WHAT TO PRODUCE
Extract precisely the lines of the entries below, from the first line through the line containing "The image size is (441, 337).".

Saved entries

+===+

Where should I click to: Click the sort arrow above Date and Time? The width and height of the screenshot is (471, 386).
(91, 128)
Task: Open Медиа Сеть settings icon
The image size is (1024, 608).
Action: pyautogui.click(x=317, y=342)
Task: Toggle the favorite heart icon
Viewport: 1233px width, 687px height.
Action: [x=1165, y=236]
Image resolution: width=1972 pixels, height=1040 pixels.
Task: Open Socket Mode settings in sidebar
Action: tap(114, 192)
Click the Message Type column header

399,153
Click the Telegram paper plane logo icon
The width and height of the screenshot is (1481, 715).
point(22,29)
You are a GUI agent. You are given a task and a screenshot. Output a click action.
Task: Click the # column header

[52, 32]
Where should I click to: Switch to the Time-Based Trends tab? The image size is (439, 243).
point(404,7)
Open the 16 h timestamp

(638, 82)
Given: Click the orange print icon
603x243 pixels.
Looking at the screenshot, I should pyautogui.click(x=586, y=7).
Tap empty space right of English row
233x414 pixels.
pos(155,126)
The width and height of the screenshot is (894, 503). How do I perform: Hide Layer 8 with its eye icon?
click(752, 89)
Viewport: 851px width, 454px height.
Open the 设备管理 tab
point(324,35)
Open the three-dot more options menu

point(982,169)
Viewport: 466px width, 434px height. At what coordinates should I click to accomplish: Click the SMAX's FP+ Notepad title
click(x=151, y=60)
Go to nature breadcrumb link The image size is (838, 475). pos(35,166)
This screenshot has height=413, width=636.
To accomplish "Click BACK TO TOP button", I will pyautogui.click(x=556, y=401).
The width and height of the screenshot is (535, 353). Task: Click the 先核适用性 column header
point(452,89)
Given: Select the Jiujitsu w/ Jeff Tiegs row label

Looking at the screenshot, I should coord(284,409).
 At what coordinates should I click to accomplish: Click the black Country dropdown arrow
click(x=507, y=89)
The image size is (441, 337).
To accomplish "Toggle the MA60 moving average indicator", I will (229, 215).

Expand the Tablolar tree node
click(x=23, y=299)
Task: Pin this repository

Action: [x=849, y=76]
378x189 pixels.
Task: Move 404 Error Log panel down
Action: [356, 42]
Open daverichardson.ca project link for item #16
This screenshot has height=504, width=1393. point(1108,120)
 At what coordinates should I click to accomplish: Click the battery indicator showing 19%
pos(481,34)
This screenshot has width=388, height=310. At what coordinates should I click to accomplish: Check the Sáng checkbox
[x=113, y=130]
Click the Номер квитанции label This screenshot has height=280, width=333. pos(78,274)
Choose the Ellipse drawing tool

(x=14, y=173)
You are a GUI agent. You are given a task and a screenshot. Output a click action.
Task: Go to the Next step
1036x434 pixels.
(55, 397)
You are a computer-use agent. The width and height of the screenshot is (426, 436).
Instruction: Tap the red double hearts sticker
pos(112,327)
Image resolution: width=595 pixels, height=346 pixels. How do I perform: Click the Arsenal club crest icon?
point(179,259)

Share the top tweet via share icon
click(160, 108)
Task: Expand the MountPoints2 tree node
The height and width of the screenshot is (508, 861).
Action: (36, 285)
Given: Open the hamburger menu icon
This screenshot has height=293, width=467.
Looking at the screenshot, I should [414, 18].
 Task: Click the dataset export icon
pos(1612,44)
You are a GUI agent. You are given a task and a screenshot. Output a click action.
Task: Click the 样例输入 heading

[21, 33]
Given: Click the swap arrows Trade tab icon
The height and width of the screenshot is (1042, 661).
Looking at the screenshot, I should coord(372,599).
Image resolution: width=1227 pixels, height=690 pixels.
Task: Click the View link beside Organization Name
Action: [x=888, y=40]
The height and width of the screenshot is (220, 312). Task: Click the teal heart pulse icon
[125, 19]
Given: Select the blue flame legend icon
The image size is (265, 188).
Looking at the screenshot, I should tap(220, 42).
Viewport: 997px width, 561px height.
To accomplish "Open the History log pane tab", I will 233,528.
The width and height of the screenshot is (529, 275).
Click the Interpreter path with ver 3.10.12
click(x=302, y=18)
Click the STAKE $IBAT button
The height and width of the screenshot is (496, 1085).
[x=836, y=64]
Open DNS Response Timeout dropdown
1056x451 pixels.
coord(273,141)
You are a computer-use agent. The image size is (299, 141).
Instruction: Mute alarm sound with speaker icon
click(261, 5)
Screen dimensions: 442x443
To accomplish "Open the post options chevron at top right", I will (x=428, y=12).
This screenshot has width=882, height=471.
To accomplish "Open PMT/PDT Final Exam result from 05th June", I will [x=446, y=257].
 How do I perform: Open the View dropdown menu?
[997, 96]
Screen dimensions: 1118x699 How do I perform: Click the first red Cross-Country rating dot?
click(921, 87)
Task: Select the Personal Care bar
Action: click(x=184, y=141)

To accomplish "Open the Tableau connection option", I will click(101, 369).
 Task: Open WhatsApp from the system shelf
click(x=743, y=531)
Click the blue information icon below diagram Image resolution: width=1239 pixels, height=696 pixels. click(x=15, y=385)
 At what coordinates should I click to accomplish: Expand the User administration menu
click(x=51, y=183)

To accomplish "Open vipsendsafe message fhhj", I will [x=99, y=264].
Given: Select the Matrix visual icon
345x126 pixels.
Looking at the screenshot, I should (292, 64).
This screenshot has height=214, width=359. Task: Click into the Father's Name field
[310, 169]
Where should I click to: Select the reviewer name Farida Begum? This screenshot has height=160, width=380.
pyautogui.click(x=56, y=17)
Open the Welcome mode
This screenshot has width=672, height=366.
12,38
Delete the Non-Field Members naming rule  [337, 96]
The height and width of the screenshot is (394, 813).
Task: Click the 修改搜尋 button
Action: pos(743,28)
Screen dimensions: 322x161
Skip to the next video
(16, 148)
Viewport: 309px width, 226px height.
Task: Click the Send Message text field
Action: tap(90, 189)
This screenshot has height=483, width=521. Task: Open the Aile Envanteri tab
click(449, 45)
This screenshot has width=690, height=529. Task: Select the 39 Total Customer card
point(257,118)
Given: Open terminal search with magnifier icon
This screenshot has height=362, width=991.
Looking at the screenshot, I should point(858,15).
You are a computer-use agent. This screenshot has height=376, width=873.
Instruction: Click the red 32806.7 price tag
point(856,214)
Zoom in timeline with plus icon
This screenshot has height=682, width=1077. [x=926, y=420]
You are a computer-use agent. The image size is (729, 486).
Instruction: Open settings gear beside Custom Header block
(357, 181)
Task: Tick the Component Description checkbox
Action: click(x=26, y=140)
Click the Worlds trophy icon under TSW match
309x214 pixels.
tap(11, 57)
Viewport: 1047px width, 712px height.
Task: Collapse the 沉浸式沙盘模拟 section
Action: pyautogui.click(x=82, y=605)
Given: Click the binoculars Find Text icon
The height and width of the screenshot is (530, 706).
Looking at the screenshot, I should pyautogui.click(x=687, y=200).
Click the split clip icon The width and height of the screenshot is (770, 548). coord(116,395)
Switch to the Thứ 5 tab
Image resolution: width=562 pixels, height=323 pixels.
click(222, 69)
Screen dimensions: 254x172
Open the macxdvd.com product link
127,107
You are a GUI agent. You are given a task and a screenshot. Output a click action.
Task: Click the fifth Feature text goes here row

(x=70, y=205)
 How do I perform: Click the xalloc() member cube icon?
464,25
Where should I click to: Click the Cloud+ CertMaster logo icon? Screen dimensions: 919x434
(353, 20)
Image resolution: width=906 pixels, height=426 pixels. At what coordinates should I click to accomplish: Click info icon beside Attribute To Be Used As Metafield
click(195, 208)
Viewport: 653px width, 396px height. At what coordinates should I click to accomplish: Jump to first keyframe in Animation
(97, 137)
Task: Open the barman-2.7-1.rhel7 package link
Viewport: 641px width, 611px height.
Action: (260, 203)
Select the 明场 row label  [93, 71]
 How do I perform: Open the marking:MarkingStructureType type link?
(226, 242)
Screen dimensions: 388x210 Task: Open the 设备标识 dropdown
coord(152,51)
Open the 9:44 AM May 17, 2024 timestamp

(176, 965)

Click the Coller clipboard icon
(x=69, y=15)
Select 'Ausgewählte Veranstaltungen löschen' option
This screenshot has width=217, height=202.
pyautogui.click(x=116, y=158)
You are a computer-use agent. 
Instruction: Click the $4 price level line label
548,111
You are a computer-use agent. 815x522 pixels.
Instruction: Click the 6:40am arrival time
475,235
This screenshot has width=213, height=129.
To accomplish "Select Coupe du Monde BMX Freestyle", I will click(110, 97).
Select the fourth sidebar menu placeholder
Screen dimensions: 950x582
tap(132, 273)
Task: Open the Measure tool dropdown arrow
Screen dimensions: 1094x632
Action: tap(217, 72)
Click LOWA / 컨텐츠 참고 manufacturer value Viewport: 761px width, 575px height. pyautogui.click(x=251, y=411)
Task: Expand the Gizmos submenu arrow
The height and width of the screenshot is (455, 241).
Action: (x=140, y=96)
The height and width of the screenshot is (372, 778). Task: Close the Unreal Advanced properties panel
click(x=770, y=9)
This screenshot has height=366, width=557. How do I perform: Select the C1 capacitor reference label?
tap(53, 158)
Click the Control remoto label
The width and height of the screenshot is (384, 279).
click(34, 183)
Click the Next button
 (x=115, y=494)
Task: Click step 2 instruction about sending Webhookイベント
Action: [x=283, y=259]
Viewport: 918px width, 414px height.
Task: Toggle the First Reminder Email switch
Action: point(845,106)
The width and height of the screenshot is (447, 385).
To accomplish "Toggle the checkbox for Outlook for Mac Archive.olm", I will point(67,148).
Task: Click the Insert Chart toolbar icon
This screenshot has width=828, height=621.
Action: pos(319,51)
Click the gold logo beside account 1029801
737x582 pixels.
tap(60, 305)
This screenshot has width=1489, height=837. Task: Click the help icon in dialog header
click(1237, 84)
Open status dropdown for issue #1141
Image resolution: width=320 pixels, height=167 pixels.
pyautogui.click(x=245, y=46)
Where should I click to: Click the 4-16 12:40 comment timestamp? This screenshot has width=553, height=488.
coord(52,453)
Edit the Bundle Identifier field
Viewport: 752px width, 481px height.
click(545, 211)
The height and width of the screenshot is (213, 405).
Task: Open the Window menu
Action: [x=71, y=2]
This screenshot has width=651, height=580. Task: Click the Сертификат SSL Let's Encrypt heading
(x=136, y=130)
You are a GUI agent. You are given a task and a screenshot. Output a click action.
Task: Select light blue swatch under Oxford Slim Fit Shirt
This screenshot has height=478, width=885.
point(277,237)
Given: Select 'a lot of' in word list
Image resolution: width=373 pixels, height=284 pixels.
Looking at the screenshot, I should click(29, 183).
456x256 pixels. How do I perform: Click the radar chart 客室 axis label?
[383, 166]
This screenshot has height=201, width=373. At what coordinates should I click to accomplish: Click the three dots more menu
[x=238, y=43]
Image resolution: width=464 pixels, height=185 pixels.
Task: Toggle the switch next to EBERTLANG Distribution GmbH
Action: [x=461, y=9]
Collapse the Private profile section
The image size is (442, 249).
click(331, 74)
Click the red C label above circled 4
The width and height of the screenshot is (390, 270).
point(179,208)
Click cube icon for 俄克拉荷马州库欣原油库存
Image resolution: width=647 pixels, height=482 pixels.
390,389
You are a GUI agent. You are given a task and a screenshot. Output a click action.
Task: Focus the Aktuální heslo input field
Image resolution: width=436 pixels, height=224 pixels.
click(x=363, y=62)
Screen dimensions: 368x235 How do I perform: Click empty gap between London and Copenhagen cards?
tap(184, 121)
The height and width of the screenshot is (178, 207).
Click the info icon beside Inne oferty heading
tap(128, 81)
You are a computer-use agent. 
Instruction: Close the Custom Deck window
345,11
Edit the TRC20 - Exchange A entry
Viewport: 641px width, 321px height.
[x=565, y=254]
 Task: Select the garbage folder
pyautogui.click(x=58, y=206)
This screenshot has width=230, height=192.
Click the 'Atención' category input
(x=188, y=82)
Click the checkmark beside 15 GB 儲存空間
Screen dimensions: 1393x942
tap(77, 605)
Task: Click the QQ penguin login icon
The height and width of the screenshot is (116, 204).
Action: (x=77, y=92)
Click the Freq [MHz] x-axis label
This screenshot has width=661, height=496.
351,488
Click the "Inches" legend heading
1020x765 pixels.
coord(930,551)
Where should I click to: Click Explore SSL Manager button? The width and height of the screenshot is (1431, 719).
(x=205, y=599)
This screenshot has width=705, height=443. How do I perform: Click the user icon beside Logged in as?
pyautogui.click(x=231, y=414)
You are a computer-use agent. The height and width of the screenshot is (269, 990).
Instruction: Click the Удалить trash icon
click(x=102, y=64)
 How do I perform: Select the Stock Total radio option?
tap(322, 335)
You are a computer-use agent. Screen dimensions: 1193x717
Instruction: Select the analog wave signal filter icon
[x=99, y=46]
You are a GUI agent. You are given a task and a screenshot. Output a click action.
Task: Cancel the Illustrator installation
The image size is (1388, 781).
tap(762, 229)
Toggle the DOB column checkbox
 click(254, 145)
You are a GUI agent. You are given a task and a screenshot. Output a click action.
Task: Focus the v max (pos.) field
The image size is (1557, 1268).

+===+

EXERCISE OUTPUT
Where should I click to: Click the sort arrow above Date and Time? The width and height of the screenshot is (471, 386).
(91, 128)
Task: Open Медиа Сеть settings icon
The image size is (1024, 608).
Action: pyautogui.click(x=317, y=342)
Task: Toggle the favorite heart icon
Viewport: 1233px width, 687px height.
Action: [x=1165, y=236]
Image resolution: width=1972 pixels, height=1040 pixels.
Task: Open Socket Mode settings in sidebar
Action: tap(114, 192)
Click the Message Type column header

399,153
Click the Telegram paper plane logo icon
The width and height of the screenshot is (1481, 715).
point(22,29)
You are a GUI agent. You are given a task and a screenshot. Output a click action.
Task: Click the # column header

[52, 32]
Where should I click to: Switch to the Time-Based Trends tab? The image size is (439, 243).
point(404,7)
Open the 16 h timestamp

(638, 82)
Given: Click the orange print icon
603x243 pixels.
Looking at the screenshot, I should pyautogui.click(x=586, y=7).
Tap empty space right of English row
233x414 pixels.
pos(155,126)
The width and height of the screenshot is (894, 503). How do I perform: Hide Layer 8 with its eye icon?
click(752, 89)
Viewport: 851px width, 454px height.
Open the 设备管理 tab
point(324,35)
Open the three-dot more options menu

point(982,169)
Viewport: 466px width, 434px height. At what coordinates should I click to accomplish: Click the SMAX's FP+ Notepad title
click(x=151, y=60)
Go to nature breadcrumb link The image size is (838, 475). pos(35,166)
This screenshot has height=413, width=636.
To accomplish "Click BACK TO TOP button", I will pyautogui.click(x=556, y=401).
The width and height of the screenshot is (535, 353). Task: Click the 先核适用性 column header
point(452,89)
Given: Select the Jiujitsu w/ Jeff Tiegs row label

Looking at the screenshot, I should coord(284,409).
 At what coordinates should I click to accomplish: Click the black Country dropdown arrow
click(x=507, y=89)
The image size is (441, 337).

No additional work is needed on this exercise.